二月天 > 古代言情 > 婵音铮铮 > 第十七回:年猪肥美分杯羹

第十七回:年猪肥美分杯羹(2 / 2)

我爹看着儿子们,脸上露出了难得的、近乎纵容的笑容,呵呵两声:“买!过年嘛,该热闹热闹!”

最后,所有的目光,有意无意地,都落在了我这个一直沉默地站在角落、仿佛隐形人一般的“四丫头”身上。屋里短暂地安静了一下。

我娘像是才注意到我的存在,目光在我身上那件洗得发白、肘部磨得几乎透明的旧棉袄上扫过,语气平淡得像是在说一件与己无关的事情:

“婵音啊,”她顿了顿,似乎在寻找合适的措辞,“你的衣服……我看着还能将就穿。今年家里开销大,你弟弟们开春也要交学费了,能省则省吧。你的新衣裳,等明年,明年宽裕了再说。”

“明年再说”……这四个字,像四根冰冷的针,轻轻地,却准确地扎进了我心里最柔软的地方。又是这样。所有的资源和好处,似乎天然就该向着弟弟和能“撑门面”的姐姐倾斜,而我,永远是那个可以被无限期“节省”、被理所当然牺牲的对象。那块油光锃亮的五花肉,那即将变成新衣的卖兔毛钱,那热闹的鞭炮,都像是一面面清晰的镜子,照出了我在这家里的位置——一个无足轻重、可以被随意忽略的影子。

一股混合着失望、委屈和强烈不公的酸涩,猛地从心底涌了上来,堵在喉咙口,让我几乎无法呼吸。我死死地咬着下唇,低着头,看着自己露出脚趾的旧棉鞋鞋尖,努力不让眼眶里的湿意被人发现。

就在这片带着默契的沉默和我心里的惊涛骇浪即将把我淹没的时刻,一个一直蹲在墙角、仿佛与这屋里一切喧嚣都隔绝开的、佝偻的身影,动了一下。

是爷爷。

他慢慢地站起身,动作因为年迈而显得有些迟缓。
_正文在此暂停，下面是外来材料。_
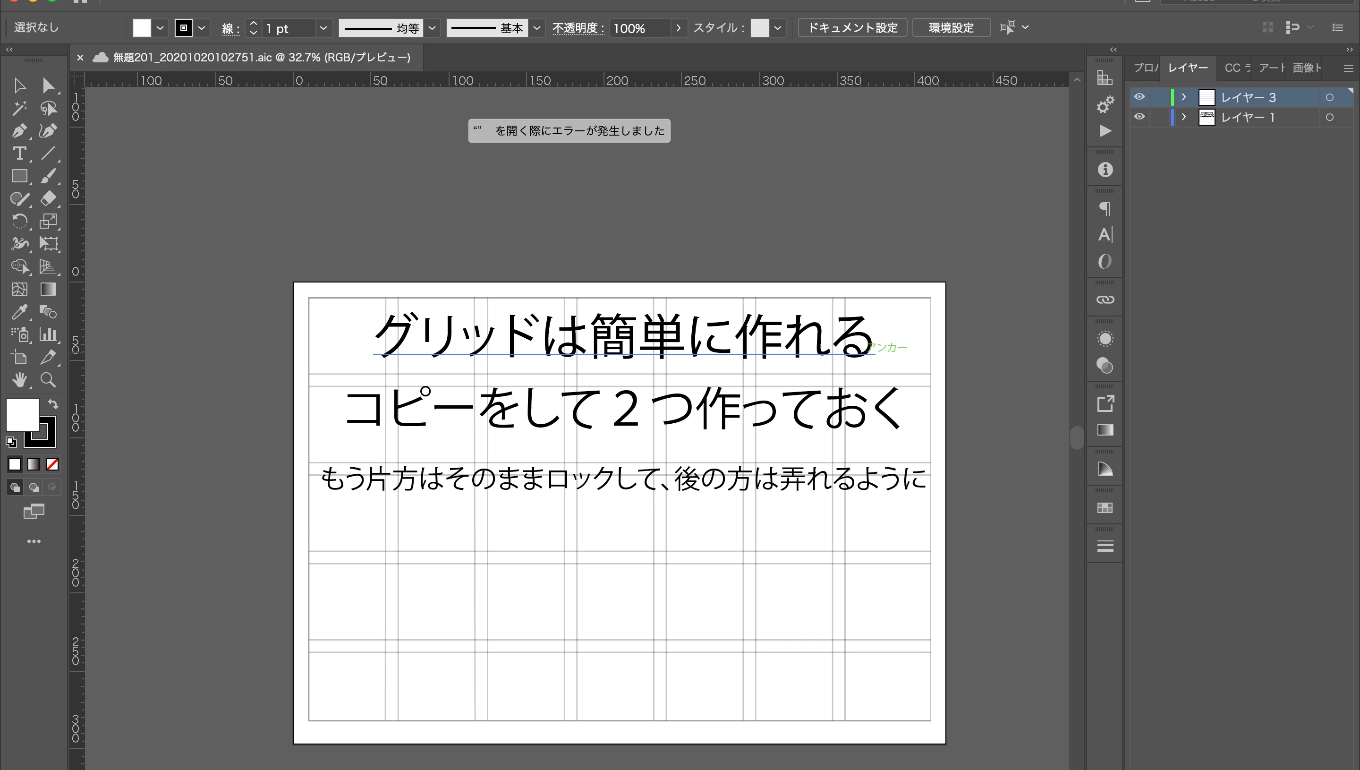Select the Pen tool
The height and width of the screenshot is (770, 1360).
coord(19,131)
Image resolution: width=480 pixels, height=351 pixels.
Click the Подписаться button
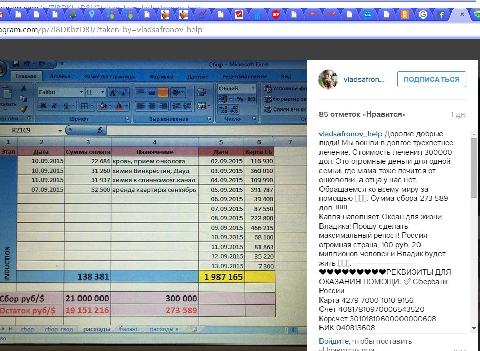[431, 79]
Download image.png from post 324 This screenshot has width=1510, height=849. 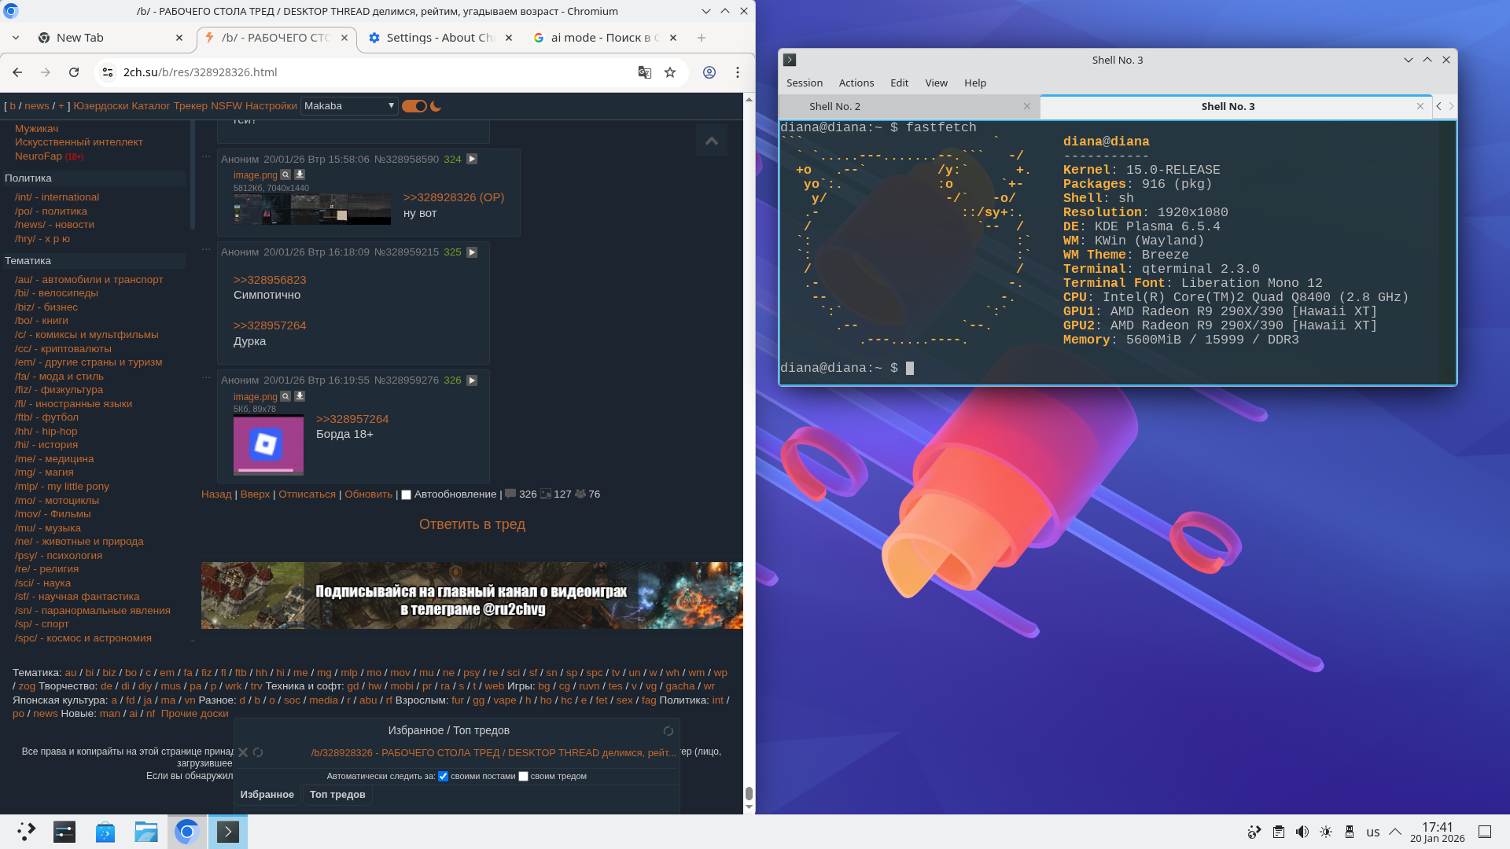click(x=300, y=175)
他没有看那块肉,也没有看任何人,只是走到八仙桌旁,伸出那双干枯得像老树根的手,拿起那副猪下水,在里面拨弄了一下,准确地拎出了那个深红色的、拳头大小的猪心。

然后,他抬起头,目光平静地看向我娘,声音不高,却带着一种奇异的、不容反驳的力量,在这突然安静下来的堂屋里,清晰地响起:

“干活的时候,想到婵音了,喂猪,割草,打扫院子,跑腿打杂,她哪一样落下了?出的力少吗?怎么到了分东西的时候,就把她忘了?眼跟前就看不见了?”

他顿了顿,目光缓缓扫过我爹和我娘那瞬间变得有些不自在的脸,最后定格在那个被他拎在手里的猪心上。

“别的,我不管。”爷爷的语气依旧平淡,却带着一种斩钉截铁的坚决,“腌肉,下酒,新衣裳,鞭炮,你们爱怎么分,是你们的事。但这个猪心,必须单独留下来,给婵音煮碗汤!这孩子,干活实诚,从不偷奸耍滑,不能亏了心!吃了猪心,补补心气,往后,这心里,才更亮堂!”

“亏了心”三个字,像三记响亮的耳光,虽然没有直接扇在谁的脸上,却让我爹娘的脸色瞬间变得精彩纷呈。我娘脸上青一阵白一阵,嘴唇翕动着,想反驳,想说“一个丫头片子吃什么猪心”,但在爷爷那平静却如同山岳般沉重的目光注视下,在那句意有所指的“不能亏了心”面前,她所有的话都堵在了喉咙里,一个字也吐不出来。她脸上像是开了染坊,最终,只是悻悻地、极不情愿地,从鼻腔里哼出一股浊气,别开脸,嘟囔了一句,声音低得几乎听不清:

“……行……听爹的……煮就煮呗……”

一场看似已成定局的、关于年猪分配的“家庭会议”,就在爷爷这出人意料的、看似只为争取一碗猪心汤的干预下,被强行扭转了结局。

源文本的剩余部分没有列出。